• _What you have to do_
Below are the records; give again exactly the lines from the one containing "Screen dimensions: 840x504" through the one containing "Task: Click the AXi wattage cell showing 1600", leaving out pictures.

(Records from a data collection)
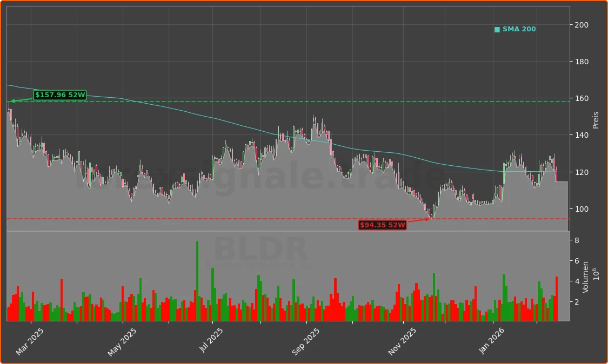Click the Preis axis title on the right
Viewport: 608px width, 364px height.
(x=595, y=120)
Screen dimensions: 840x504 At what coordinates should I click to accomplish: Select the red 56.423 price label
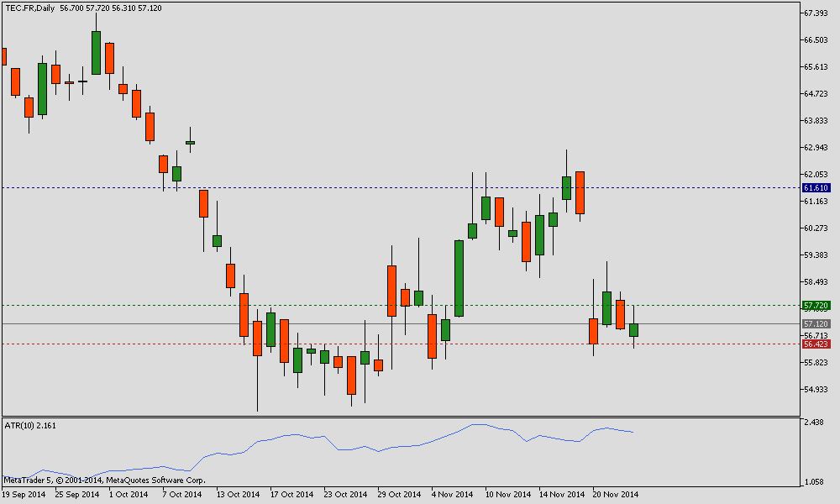pos(816,344)
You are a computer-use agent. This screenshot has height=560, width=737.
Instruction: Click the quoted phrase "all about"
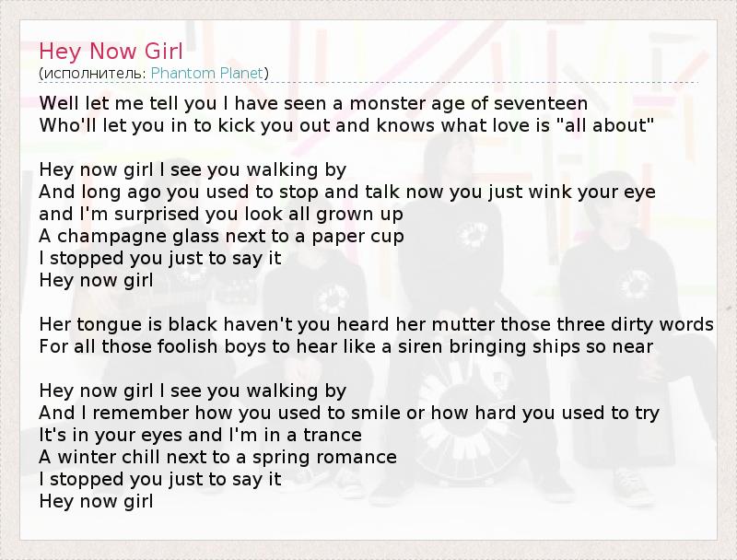(604, 125)
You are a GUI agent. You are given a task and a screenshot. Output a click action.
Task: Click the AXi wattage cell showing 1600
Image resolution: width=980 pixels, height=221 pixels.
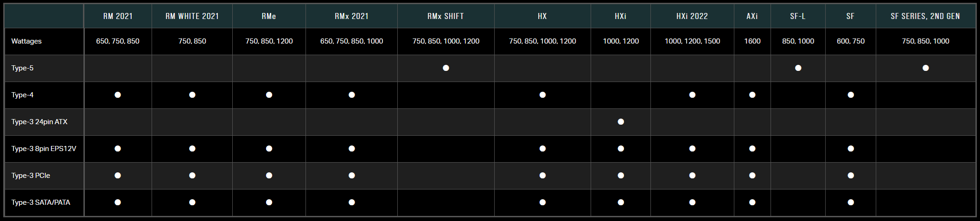[752, 41]
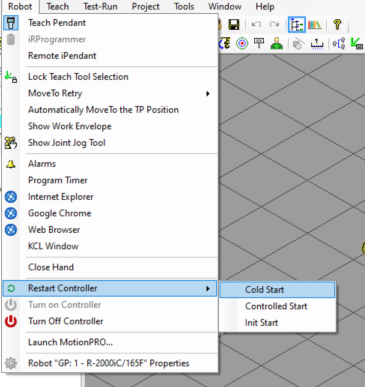Screen dimensions: 365x387
Task: Open the Test-Run menu
Action: [100, 6]
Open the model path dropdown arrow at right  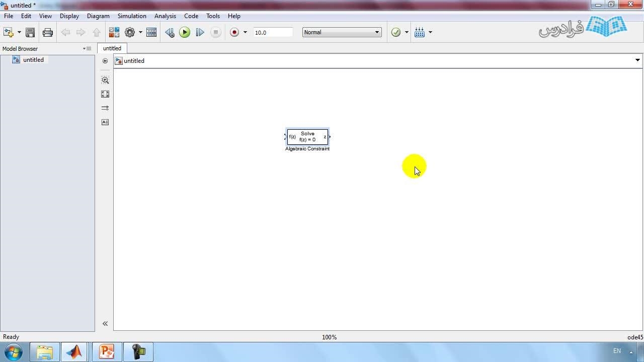pyautogui.click(x=637, y=60)
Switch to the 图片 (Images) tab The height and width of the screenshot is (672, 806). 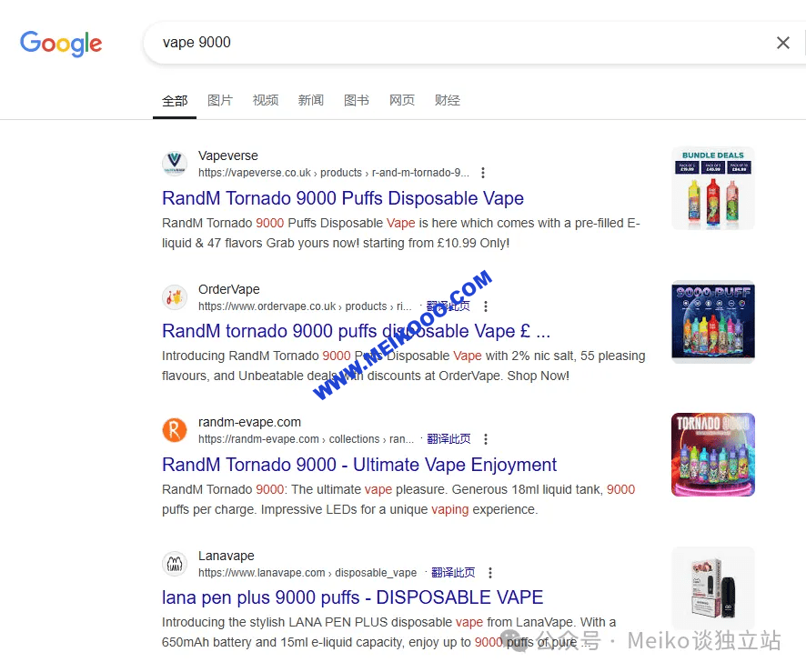coord(220,100)
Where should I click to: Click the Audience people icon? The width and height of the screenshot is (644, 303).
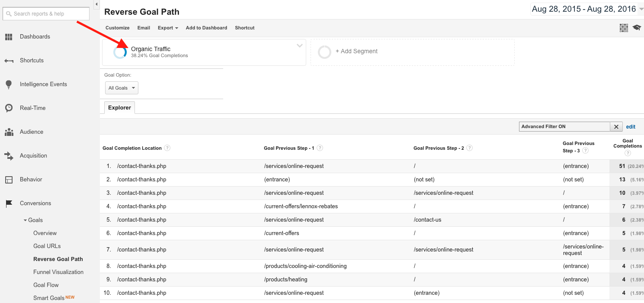[9, 132]
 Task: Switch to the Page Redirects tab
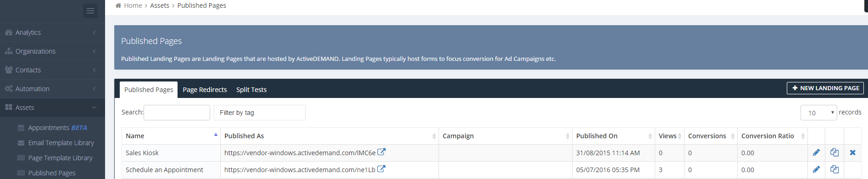(x=205, y=90)
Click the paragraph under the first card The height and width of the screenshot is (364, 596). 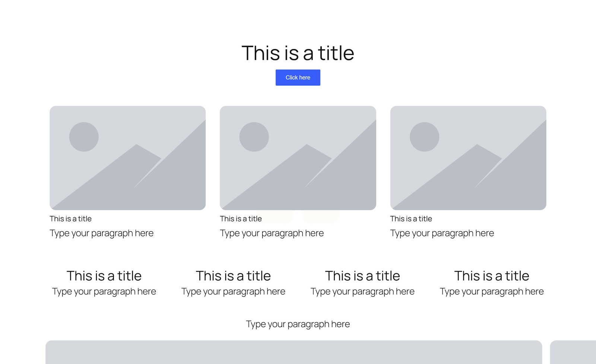click(x=101, y=233)
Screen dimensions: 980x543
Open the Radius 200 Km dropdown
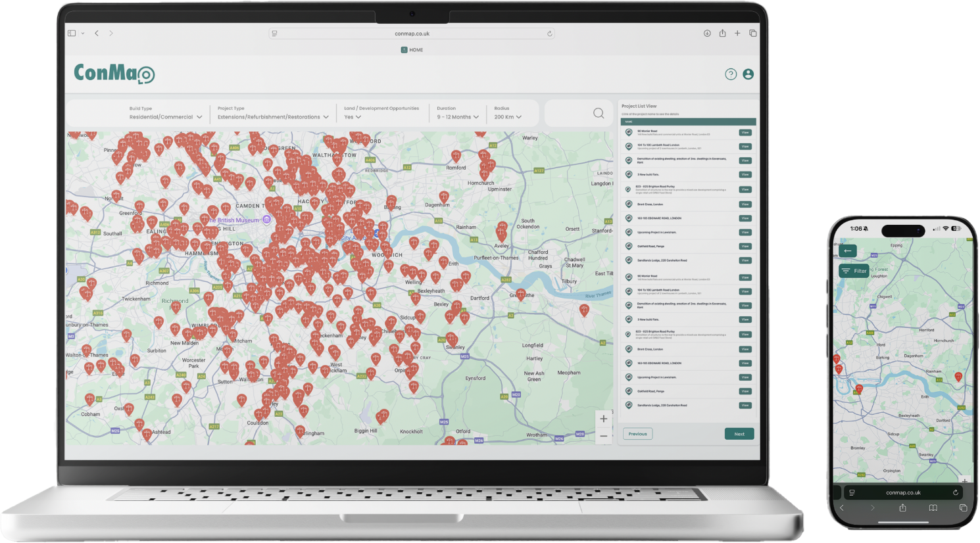coord(508,117)
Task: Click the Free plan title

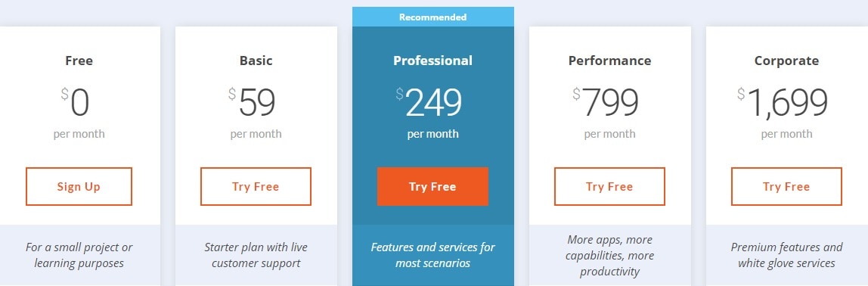Action: point(79,61)
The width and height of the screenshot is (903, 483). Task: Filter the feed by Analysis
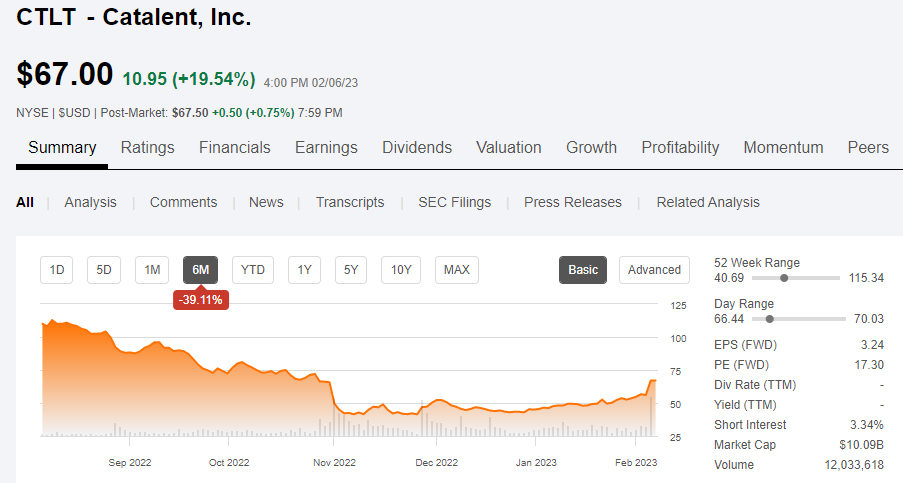tap(90, 202)
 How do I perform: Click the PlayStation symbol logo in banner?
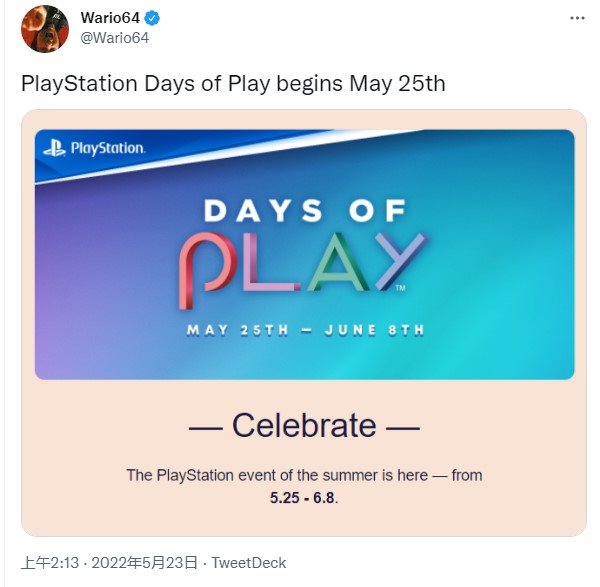[x=54, y=148]
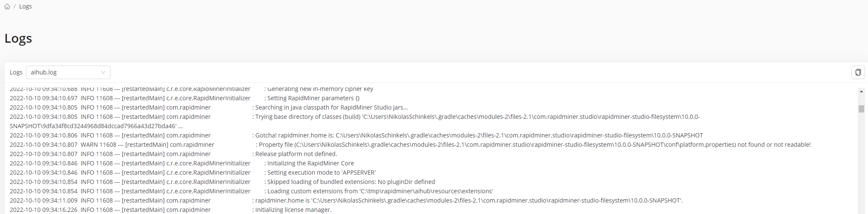Click the copy logs icon button
Image resolution: width=868 pixels, height=214 pixels.
pos(858,72)
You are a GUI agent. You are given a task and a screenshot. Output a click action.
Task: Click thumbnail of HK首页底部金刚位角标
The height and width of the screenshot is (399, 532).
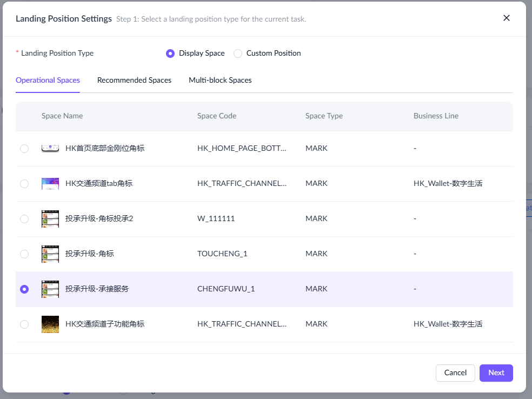[x=50, y=148]
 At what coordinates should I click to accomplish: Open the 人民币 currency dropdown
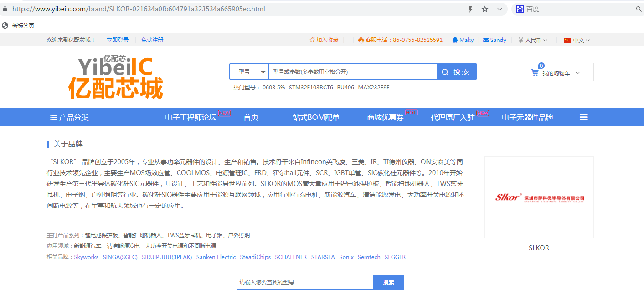(x=533, y=40)
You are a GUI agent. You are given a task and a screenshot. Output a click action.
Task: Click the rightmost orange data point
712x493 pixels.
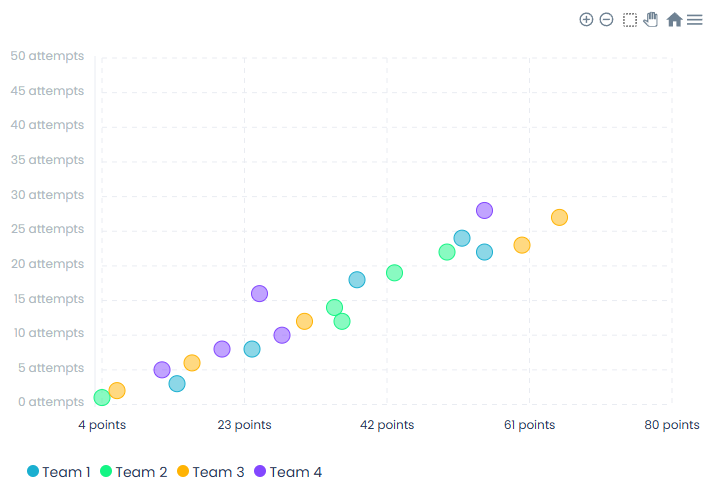pyautogui.click(x=559, y=218)
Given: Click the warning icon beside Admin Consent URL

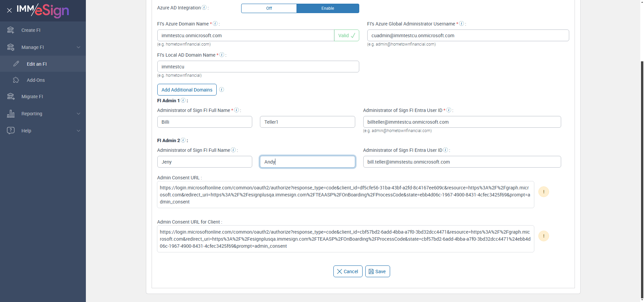Looking at the screenshot, I should (543, 192).
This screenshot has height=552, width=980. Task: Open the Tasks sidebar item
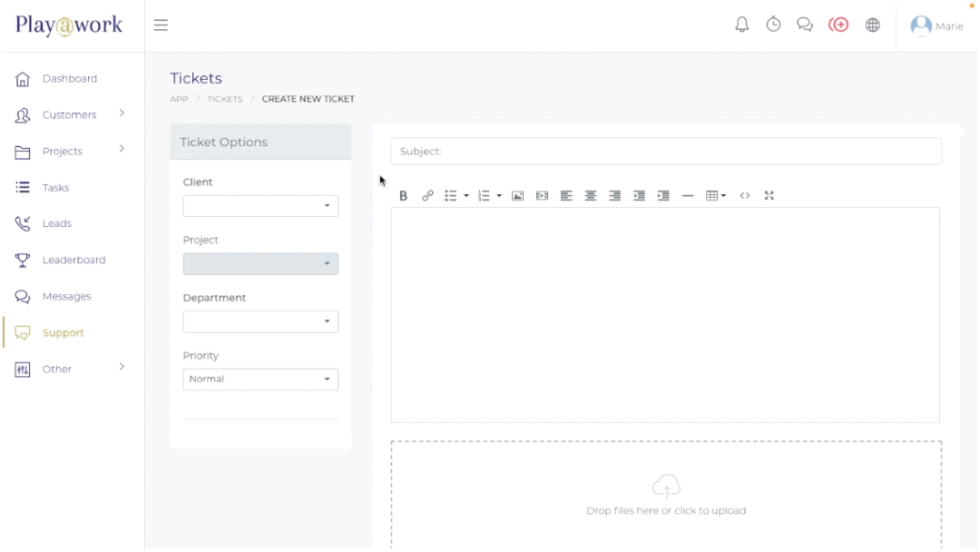point(55,188)
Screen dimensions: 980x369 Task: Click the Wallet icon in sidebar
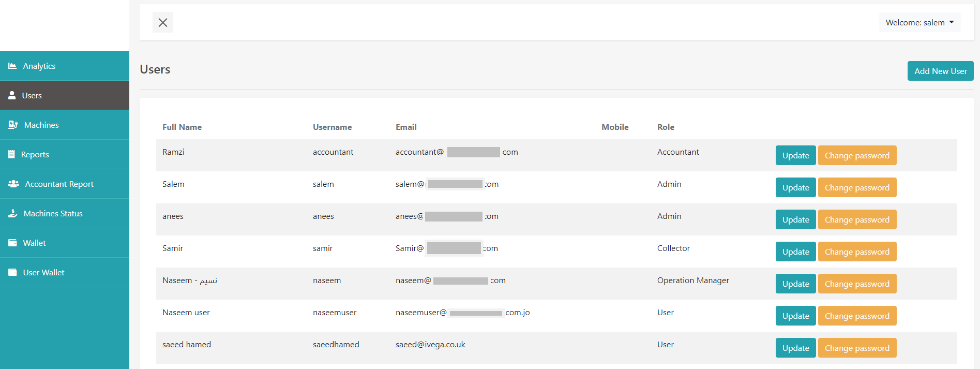click(12, 243)
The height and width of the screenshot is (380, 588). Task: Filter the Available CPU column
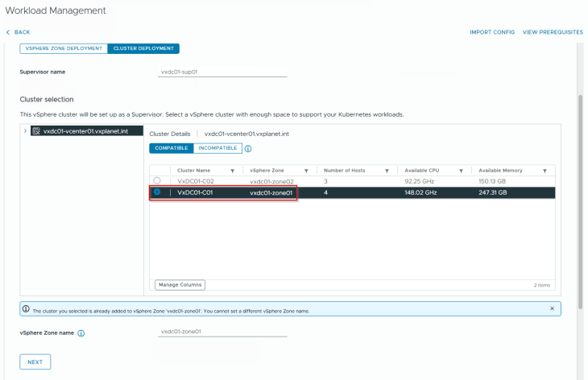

• _Task answer_
Screen dimensions: 840x504 At what coordinates should I click to accomplish: Select the red 56.423 price label
pos(816,344)
You are a computer-use agent. This screenshot has height=560, width=737.
Instruction: Click the quoted phrase "all about"
(604, 125)
You are a GUI agent. You are given a task and a screenshot. Output a click action.
Task: Click the AXi wattage cell showing 1600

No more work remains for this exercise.